The Daily Mail reported over the weekend that Buckingham Palace has invited Ms Fulani to meet with King Charles and Queen Camilla to address what happened and resolve the issue.

Since the incident took place, public figures such as Nigel Farage have criticised Ms Fulani, who called her an “anti-royal, anti-British Marxist” on GB News and also accused the charity founder of planning the incident.

On Twitter, Mr Farage also called Ms Fulani a “troublemaker activist” and said her charity had been “funded by BLM [Black Lives Matter]”.

She said: “The last week has been an extremely difficult time for us all at Sistah Space.
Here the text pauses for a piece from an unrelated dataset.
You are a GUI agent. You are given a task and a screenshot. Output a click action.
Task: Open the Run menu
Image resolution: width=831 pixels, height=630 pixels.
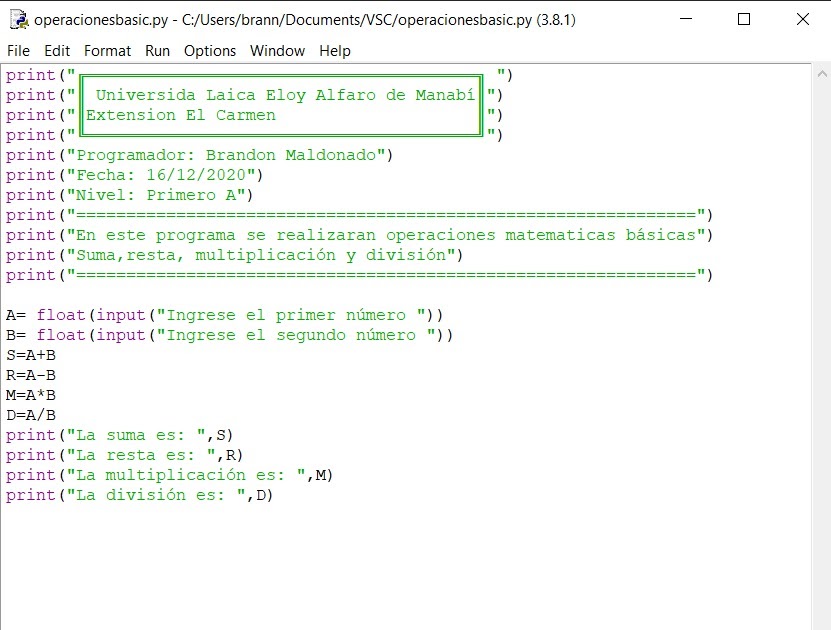point(156,50)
“My team, family and I have been put under immense pressure and received some horrific abuse via social media.

“Yet throughout this time I have been heartened by the huge amount of support we have received.

“I want to thank everyone for that, and it has shown me that love will always triumph over hate.”

Picture of Ngozi Fulani at the event at Buckingham Palace

Ngozi Fulani attended an event at Buckingham Palace on November 30 (Image: Getty Images)

Ms Fulani said last week on Good Morning Britain that she did not experience “physical violence” but she would describe the interaction as “a form of abuse”.

Describing what happened with Lady Susan, Ms Fulani said: “I was stood next to two other women – black women – and she [Susan Hussey] just made a beeline for me and she took my locks and moved it out of the way so that she could see my name badge.

“That’s a no-no. I wouldn’t put my hands in someone’s hair and culturally it’s not appropriate.”

After being asked how she felt about Lady Susan resigning, Ms Fulani added: “I want the focus to remain where it should be, which is on the women and girls who are affected by domestic abuse.

“Having said that, she’s influenced by Buckingham Palace, and it’s their decision and her decision to make, one that I had no part in.”